Madoff's alleged $50b fraud hits other investors
December 14, 2008 00:00:00
NEW YORK,Dec 13 (Reuters): Investors scrambled to assess potential losses from an alleged $50 billion fraud by Bernard Madoff, a day after the arrest of the prominent Wall Street trader.
Prosecutors and regulators accused the 70-year-old former chairman of the Nasdaq Stock Market of masterminding a Ponzi scheme of epic proportions through his investment advisory business, which managed at least one hedge fund. Hundreds of people, investing with him through the firm's clients, entrusted Madoff with billions of dollars, industry experts said.
"Madoff's investors included captains of industry, corporations -- some of which are publicly traded -- that used Madoff almost as a high-yielding cash management account, endowments, universities, foundations and, importantly, many high-profile funds of funds," said Douglas Kass, who heads hedge fund Seabreeze Partners Management.
"It appears that at least $15 billion of wealth, much of which was concentrated in Southern Florida and New York City, has gone to 'money heaven,'" he said.
A Ponzi scheme is an illegal investment vehicle that pays off old investors with money from new ones, and is dependent on a constant stream of new investment. Because the invested capital is not earning a sufficient return on its own, such schemes eventually collapse under their own weight.
Federal agents arrested Madoff at his apartment on Thursday after prosecutors said he told senior employees that his money management operations were "all just one big lie" and "basically, a giant Ponzi scheme."
Madoff is the founder of Bernard L. Madoff Investment Securities LLC, a market-making firm he launched in 1960. His separate investment advisory business had $17.1 billion of assets under management. About a dozen angry investors gathered on Friday in the lobby of the Lipstick Building in midtown Manhattan, where the market-making firm and advisory business are headquartered, demanding to know the fate of their money.
One woman said that when she called the firm's offices on Thursday she was told it was "business as usual."
Another investor groused, "Business as usual? Of course it's business as usual. We're getting screwed left and right."
Police later evicted the small group from the building.
Individual investors were feeling the squeeze elsewhere.
"I expect to get back zero," said Susan Leavitt in Tampa
Bay, Florida, who invested through Madoff. "When he tells the Feds, he has $200 million to $300 million left out of billions, what can you expect.
The two most prominent hedge funds that invested with Madoff were the $7.3 billion Fairfield Sentry Ltd, run by Walter Noel's Fairfield Greenwich Group, and the $2.8 billion Kingate Global Fund Ltd, run by Kingate Management Ltd.
Fairfield Sentry and Kingate Global were among a small group of hedge funds to report positive returns for 2008; the average hedge fund was down 18 percent, according to data from Hedge Fund Research.
"People who came to us for portfolio construction were often already invested with Bernie Madoff, he had hundreds of clients," said Charles Gradante, who invests in hedge funds as a principal at Hennessee Group LLC. "Now his whole legacy is destroyed. He was God to people."

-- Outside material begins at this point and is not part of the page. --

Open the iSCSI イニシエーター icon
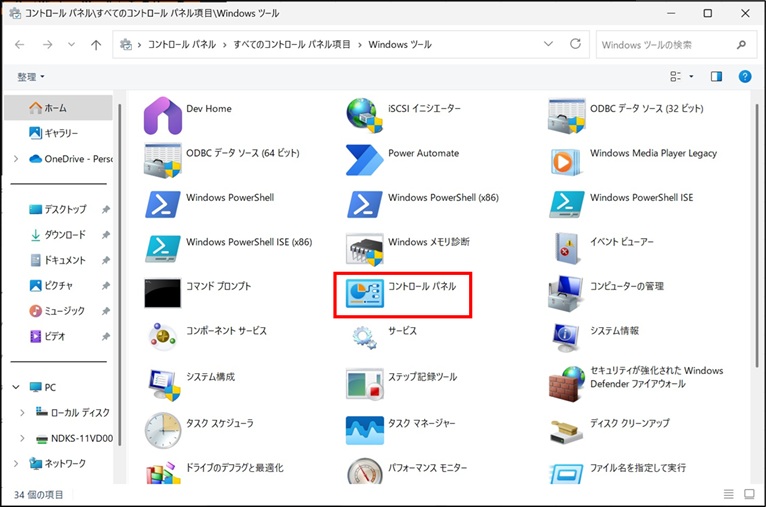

Prior to Madoff's arrest, investors had wondered how he was able to generate annual returns in the low double digits in a variety of market environments. Many questioned how U.S. regulators were able to ignore numerous red flags with regards to Madoff's operations.
"Many of us questioned how that strategy could generate those kinds of returns so consistently," said Jon Najarian, an options trader who knows Madoff and is a co-founder of optionmonster.com.
In May 2001, Barron's reported that option strategists for major investment banks said they could not understand how Madoff managed to generate the returns that he did.
"We weren't comfortable with Madoff," said Brad Alford, president at investment adviser Alpha Capital in Atlanta. "We didn't understand how his strategy could generate the kind of returns it did. We will walk away from things like that."
US stocks tumbled in early trading on Friday, with some investors citing the Madoff case as well as the failure of talks in Congress on a rescue for the U.S. auto industry. The market later rebounded, with the Dow Jones industrial average rising 64.59 points, or 0.75 percent, to end unofficially at 8,629.68.